Where to Start? Boonsboro

by klassman

Yesterday I ran the JFK 50.


I don’t know where to start with a race report.  It was a huge day.  I improvised, thrived, stumbled (several times), worked my way out of two dark patches, let go of my preconceptions about pace, settled into a new threshold and then held it for three hours.  I learned once again that the mind is more powerful than any other part of the body.

I ate 12 Gu packets (including three or four Roctane), drank at least 200 ounces of fluid including water, Gu Brew and soup stock, inhaled two bananas (1/2 at a time) and twice failed to swallow the tempting cookies on offer at aid stations.  Once I snagged a small handful of M&Ms and another time I added a Nuun tablet to my 18 ounce handheld flask.

On the way to the race start, my stomach went into a lava-like meltdown.  I spent 35 of the 45 minutes that I had allotted for pre-race preparations in line for a toilet.

I had planned to meet up with Ignite teammate Austin to give him a bag that he could deliver to the aid station where we come off the AT and onto the canal trail.  It had a dry shirt and sleeves.  I never found Austin, gave my bag to a friendly lady at the start who promised to deliver it to the station where she was crewing for a friend.  I got there before she did and ran the whole day in the same clothes.  True to the spirit of the race, my bag was waiting for me at the gymnasium adjacent to the finish line.

I fell.  Four times in all, I was Captain Faceplant.  The first time was uphill on the AT around mile 12.  It stung but caused no damage.  The second time was on the precarious switchbacks coming off of the AT.  After 2:30 of running I was suddenly bouncing my knees, feet, forearms and shoulder off of a bunch of old fashioned, hard and sharp mountain rocks.  Five minutes later I did the same thing but on level ground after stumbling over another rock only this time I landed with a big stick under my right thigh and after bouncing my knee off of another rock.  The final tumbling humiliation came on the smooth canal trail as I ran in time with a group of three others.  Suddenly at the 21 mile mark, I managed an ungainly summersault featuring an impressive skid across the leaves and gravel to come to a stop like a big turtle stuck on its back.  It was this last maneuver that turned my left hip into an fair impression of hamburger.

I saw a bear.  It wasn’t of the ursine variety.  Rather, it was a bit of curiously shaped log bathed in some mindbending dabbled light with oak leaves blowing all about.

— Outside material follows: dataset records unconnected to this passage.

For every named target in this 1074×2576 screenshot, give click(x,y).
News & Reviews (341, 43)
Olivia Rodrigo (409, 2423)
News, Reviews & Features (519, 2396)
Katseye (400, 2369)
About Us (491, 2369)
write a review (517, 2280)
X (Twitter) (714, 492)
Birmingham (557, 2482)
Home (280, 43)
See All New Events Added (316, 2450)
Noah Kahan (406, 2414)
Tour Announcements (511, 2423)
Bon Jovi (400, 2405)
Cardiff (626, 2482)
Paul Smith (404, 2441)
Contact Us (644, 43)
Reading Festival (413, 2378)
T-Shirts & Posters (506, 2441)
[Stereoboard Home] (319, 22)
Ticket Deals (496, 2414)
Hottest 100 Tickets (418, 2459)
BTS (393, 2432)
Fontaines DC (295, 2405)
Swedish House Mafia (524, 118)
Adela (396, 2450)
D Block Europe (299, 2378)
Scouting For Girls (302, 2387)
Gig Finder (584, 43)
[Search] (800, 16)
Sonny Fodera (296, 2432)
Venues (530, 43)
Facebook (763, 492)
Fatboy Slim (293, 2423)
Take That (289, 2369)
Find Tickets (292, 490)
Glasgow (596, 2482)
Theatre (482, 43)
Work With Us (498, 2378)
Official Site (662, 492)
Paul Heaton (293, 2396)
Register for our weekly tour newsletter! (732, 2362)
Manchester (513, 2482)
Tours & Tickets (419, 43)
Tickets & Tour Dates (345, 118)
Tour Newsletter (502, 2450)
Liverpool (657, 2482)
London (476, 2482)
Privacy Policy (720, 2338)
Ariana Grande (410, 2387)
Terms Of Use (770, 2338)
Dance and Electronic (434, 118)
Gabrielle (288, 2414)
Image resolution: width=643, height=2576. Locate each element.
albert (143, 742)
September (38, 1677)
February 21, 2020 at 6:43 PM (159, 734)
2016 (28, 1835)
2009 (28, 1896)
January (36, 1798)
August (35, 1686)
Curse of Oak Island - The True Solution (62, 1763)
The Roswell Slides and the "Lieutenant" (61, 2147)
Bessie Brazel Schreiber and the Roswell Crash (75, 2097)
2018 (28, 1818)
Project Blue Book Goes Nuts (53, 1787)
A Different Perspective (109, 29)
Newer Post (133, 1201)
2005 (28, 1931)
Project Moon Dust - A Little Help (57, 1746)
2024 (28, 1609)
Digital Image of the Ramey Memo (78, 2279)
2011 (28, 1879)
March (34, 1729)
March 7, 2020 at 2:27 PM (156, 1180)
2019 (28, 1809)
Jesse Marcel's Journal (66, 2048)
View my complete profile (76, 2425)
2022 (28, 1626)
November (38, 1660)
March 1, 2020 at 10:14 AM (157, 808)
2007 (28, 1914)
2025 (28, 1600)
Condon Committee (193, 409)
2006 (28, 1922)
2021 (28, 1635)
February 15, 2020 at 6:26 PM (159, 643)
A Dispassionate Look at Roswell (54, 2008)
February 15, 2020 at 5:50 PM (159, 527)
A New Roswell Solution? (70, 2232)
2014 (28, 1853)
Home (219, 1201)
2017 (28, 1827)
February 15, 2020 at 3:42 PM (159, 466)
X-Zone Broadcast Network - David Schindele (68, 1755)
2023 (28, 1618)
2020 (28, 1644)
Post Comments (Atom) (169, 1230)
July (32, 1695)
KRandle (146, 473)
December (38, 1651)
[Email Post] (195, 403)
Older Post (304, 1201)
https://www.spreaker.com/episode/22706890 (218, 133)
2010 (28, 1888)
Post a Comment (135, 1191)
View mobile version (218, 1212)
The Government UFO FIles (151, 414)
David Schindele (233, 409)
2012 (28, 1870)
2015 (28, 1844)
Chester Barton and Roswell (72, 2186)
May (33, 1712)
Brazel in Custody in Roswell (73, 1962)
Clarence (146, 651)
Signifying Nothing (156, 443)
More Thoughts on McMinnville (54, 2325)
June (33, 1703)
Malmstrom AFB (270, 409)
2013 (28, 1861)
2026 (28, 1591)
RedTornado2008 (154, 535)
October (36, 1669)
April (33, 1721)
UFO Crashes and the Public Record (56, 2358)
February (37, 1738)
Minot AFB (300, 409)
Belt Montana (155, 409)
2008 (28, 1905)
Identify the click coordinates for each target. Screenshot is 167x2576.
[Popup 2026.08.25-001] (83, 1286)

This was no autumn walk in the woods.  I put a hurt on myself a few times.  Coming onto the C&O Towpath, I spied my friend Erin up ahead by the her coral-orange shirt and gray backpack.  I ran 7:47 and made the catch.

She was running with a guy named Dink — who I believe must be a ultra and trail legend.  He has done nearly 80 marathons, several Ironmans including three in one seven week period, and scores of ultras.  He knew people who passed us.  He knew people we passed.  He knew their stories.  He was not having a great run — said he felt a little tight — but was having a great day and was genuinely happy for the opportunity to once again be on this course.  Dink is the ultra community embodied.

They chatted and set the pace.  I zoned out and went along for the ride at a perfect pace.  A little more than 10k later I was skidding across the gravel thinking that I was probably too much in that zoned out headspace.  Once I righted myself, I chased for about 15 minutes but could not close the gap and realized that I was now solo for the entire second half of the race.

I visited with Austin around mile 27.  Around mile 35, a lady who had stopped to pee next to the trail by bowing her knees out and pulling her shorts to the side looked up, smiled and waved.  I laughed and waved back.  I walked 30 seconds with an aid station worker coming off the canal trail so we could talk about the dam and old fashioned dynamo located in a stone building across the river.

I passed half a dozen people in the last eight miles.  The road rolled, but mostly it was lonely and I think that got to people more than the hills.  The shadows were growing, the temperature was dropping and I see why so many people struggle there.

The day was long.  It was full of beauty and calm.  I spent time thinking about a few hard things.  I reflected on my father, his life and death.  I spent a lot of time reveling in the beautiful tree-lined corridor.  I don’t know where to start with a race report.  Neither do I know where to end.